The evidence is that the acceleration of gravity is a constant value.

This value is approximately 9.8 m/s^2.

This has been found over and over again by experiment but it is only a close approximation.

It is almost correct for large dense objects but it is completely wrong for things like a balloon.

Having established that the rest is an automatic consequence.

The displacement is the integral of the velocity.

The velocity is the integral of the acceleration.

ie a = g = - 9.8

v = vo + gt = vo - 9.8 t

s = integral (v) = so + vo t + 1/2 g t^2

= so + vot - 4.9 t^2 ( approximately.... remember that the exact value of the acceleration of gravity is not PRECISELY 9.8 )

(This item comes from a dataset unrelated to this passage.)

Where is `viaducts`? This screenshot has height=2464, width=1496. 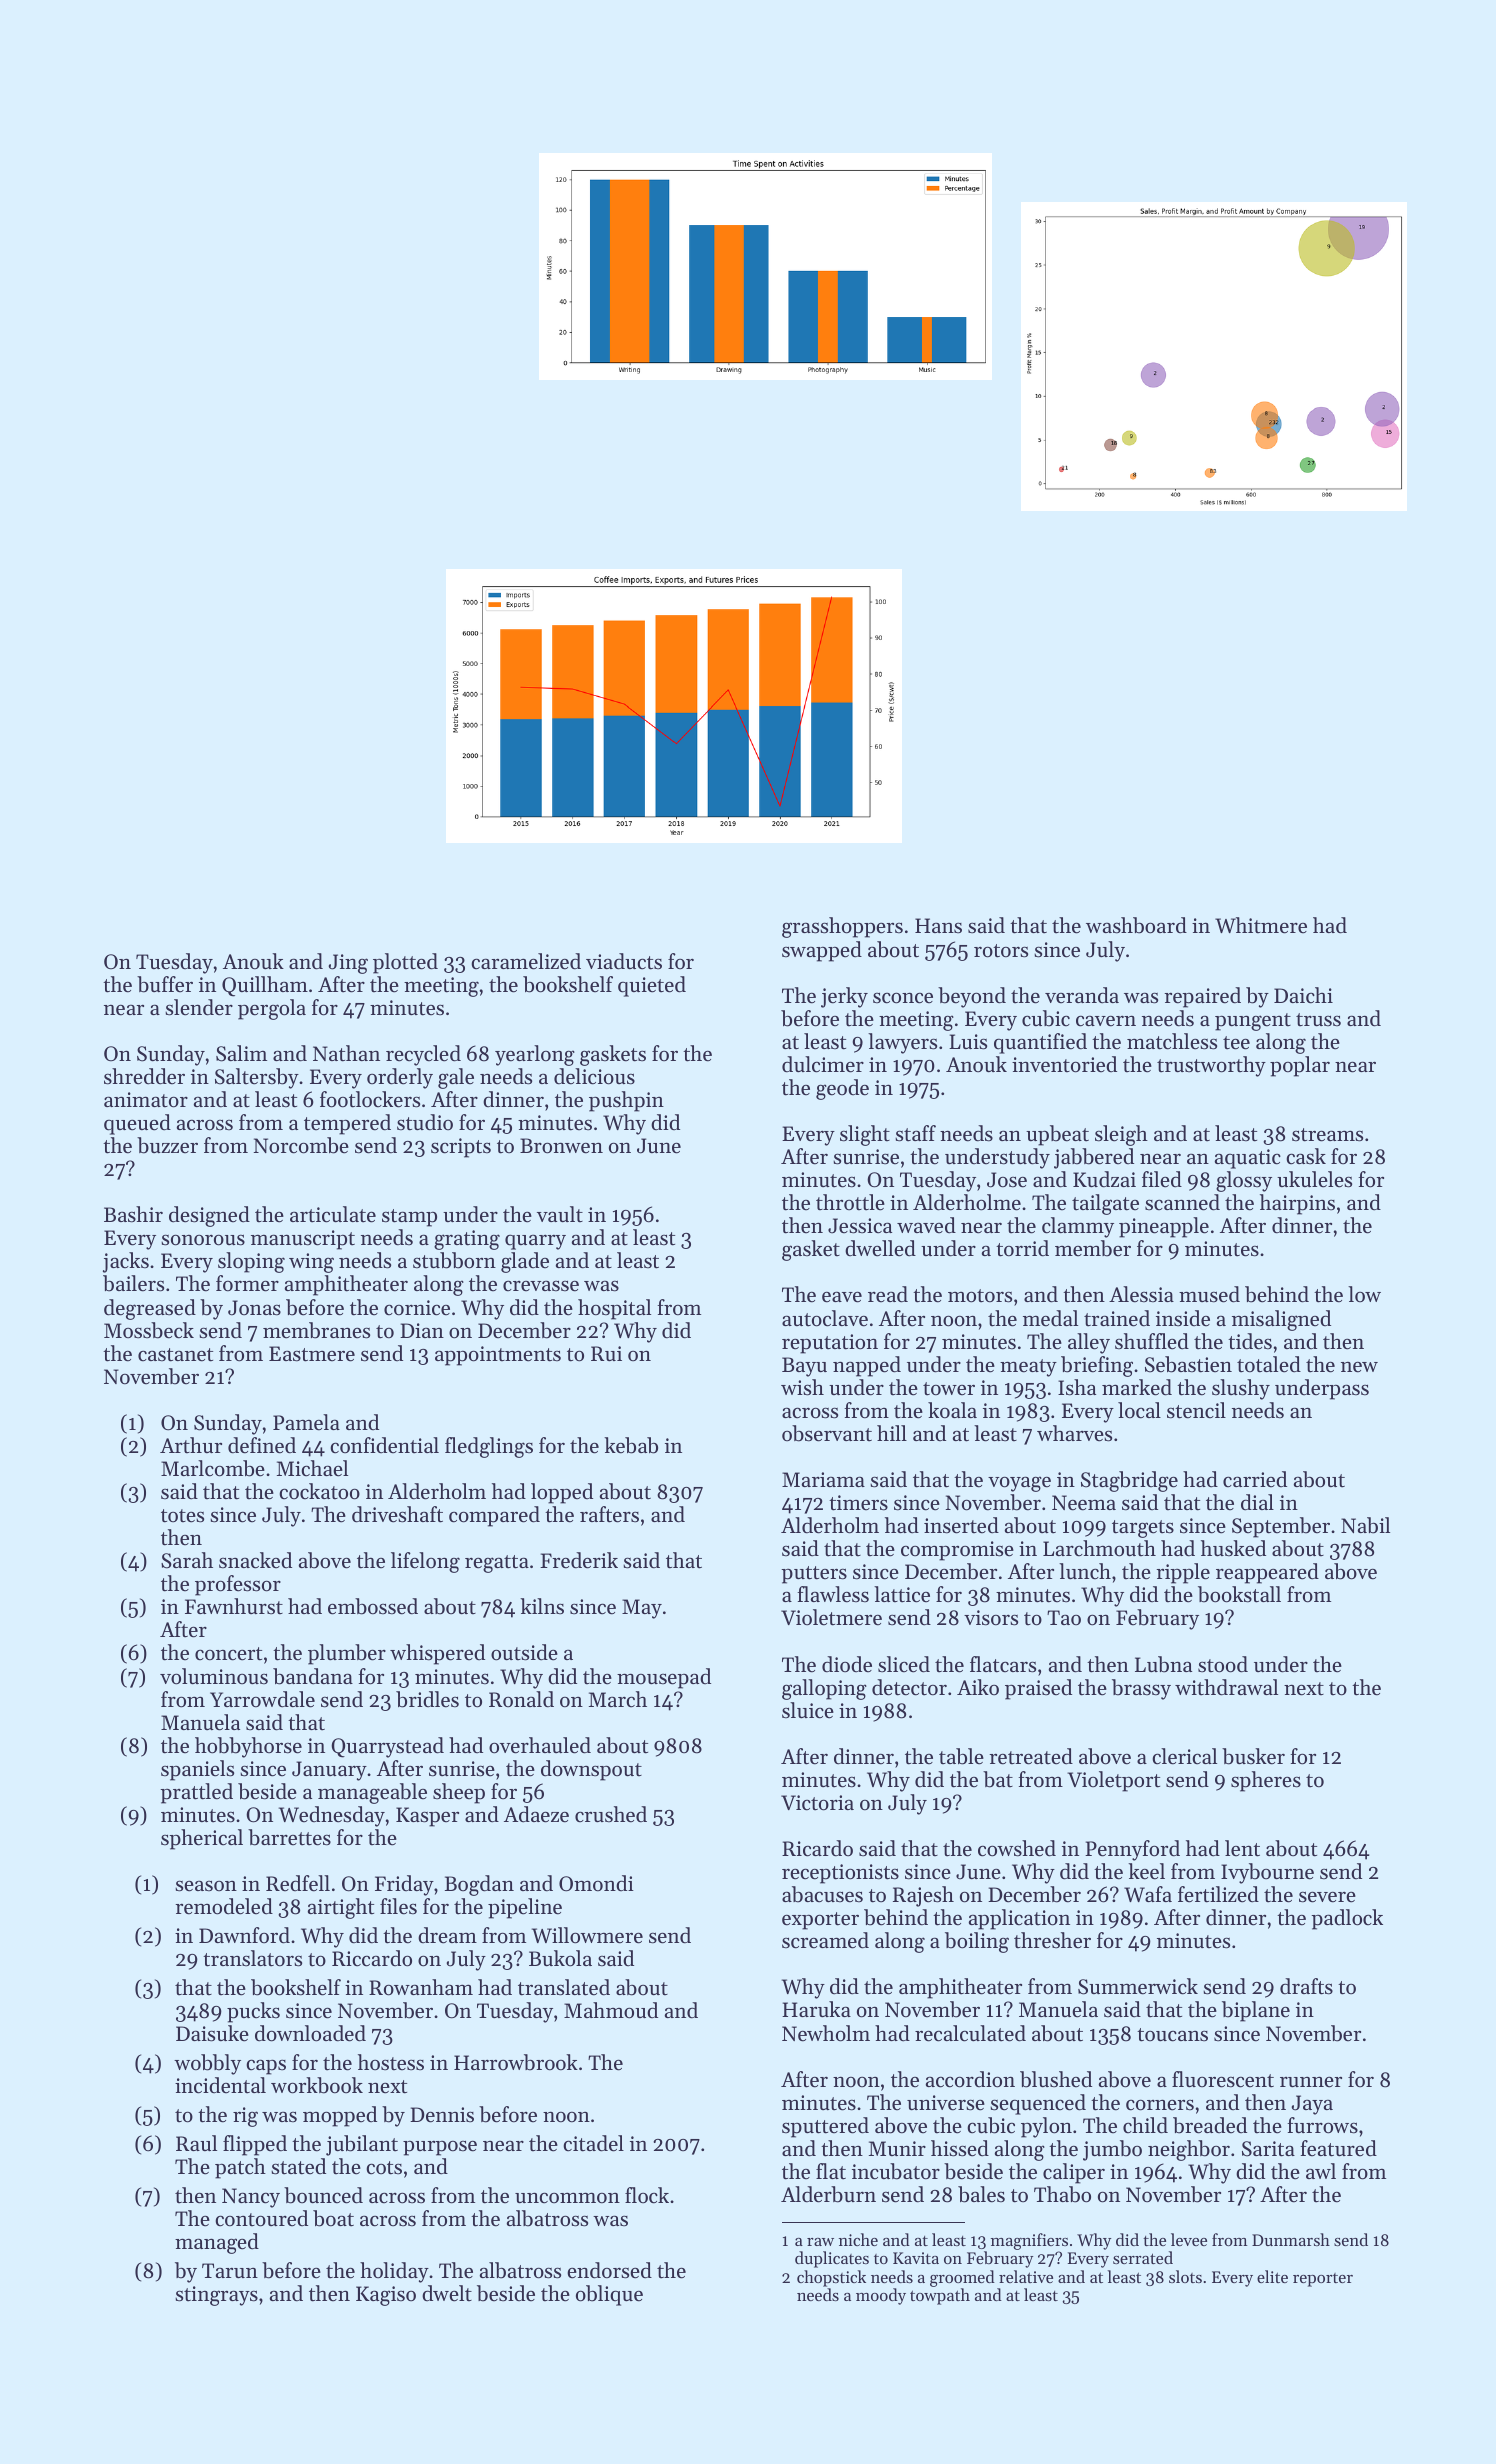
viaducts is located at coordinates (624, 961).
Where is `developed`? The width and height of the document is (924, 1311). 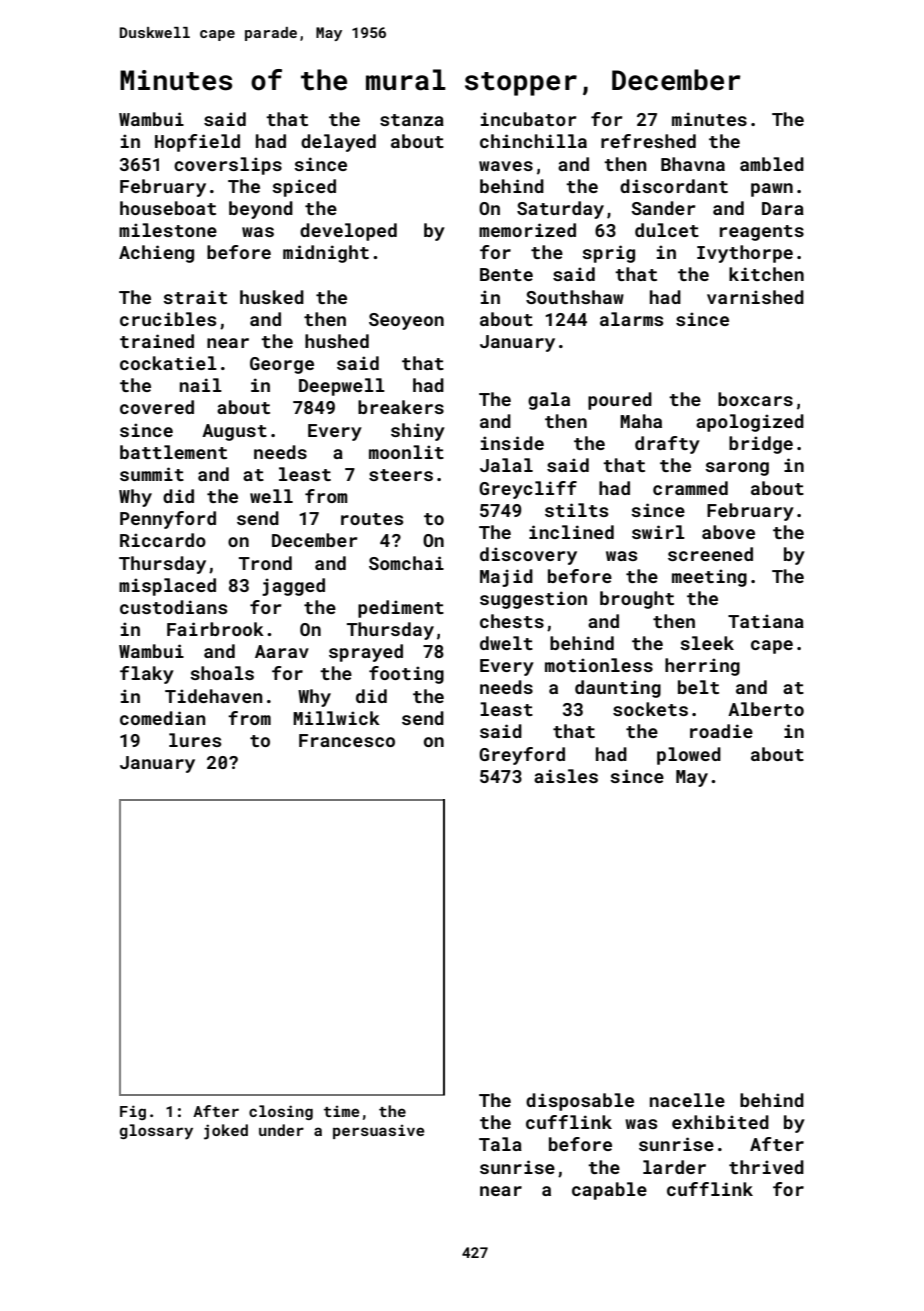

• A derivation which you can undersand depends on your starting point - what background (in maths and physics) you already have.

For example do you know how to use acceleration and time to find a change in velocity? Do you know about sign conventions for acceleration and velocities? Do you understand what 'g' (acceleration due to gravity) is?

Without knowing your starting point, it is impossible to give a good explanation here.

You could try the 3 videos in the link - but note the symbols used are different to the ones you are using (e.g. initial velocity is 'u').

• Let's say I toss a ball up and it leaves my hand with speed +v0 where the "+" indicates it is moving upward. I know there is a net force acting on the ball namely

F = -m*g where m = mass of ball and g = 9.8 m/s^2 and the "-" means it is acting downward

By Newton's laws of motion I can write F = -m*a = -m*g or a = g

Now a = rate of change of speed or velocity over time = dv/dt so

g = dv/dt --> and v = change in position over change in time = dh/dt so

g = dv/dt = d(dh/dt)/dt = d^2h/dt^2

Integrate once gt = dh/dt + constant. we know that at t = 0 dh/dt = +v0 so

gt = dh/dt + v0 --> integrate again

(1/2) gt^2 = h +v0*t + constant --> set constant = h0 = initial position at t = 0

(1/2) gt^2 = h +v0*t + h0 --> -h = -1/2 gt^2 +v0*t + h0

• I don't have a proof, but I do have a derivation based on the physics.

Let's assume a rock is tossed with initial speed U at angle theta above the ground and launched from height h above the ground. We want the vertical height y(t) above the ground at any time t since being tossed.

So first of all it's at y(t = 0) = h before we toss it. And that's our first term in the equation. Then we fling it with Ux = U cos(theta) X speed and Uy = U sin(theta) Y speed.

And that means we have y(t) = h + Uy t as the height after t time of vertical flight at speed Uy. But, a big BUT, there is the gravity of the situation. So that rock does not continue unabated at Uy, it starts to slow down due to gravity.

And that's our next term, the gravity term 1/2 gt^2 which if you will recall is the distance traveled while in a constant acceleration over time t. But this gravity distance is actually a loss of distance since the rock is decelerating at g the gravity rate.

And that means we need to subtract 1/2 gt^2 from y(t) = h + Uy t to get y(t) = h + Uy t - 1/2 g t^2, which is your h = -4.9t^2 + v0t + h0, note that 1/2 g = 4.9. QED.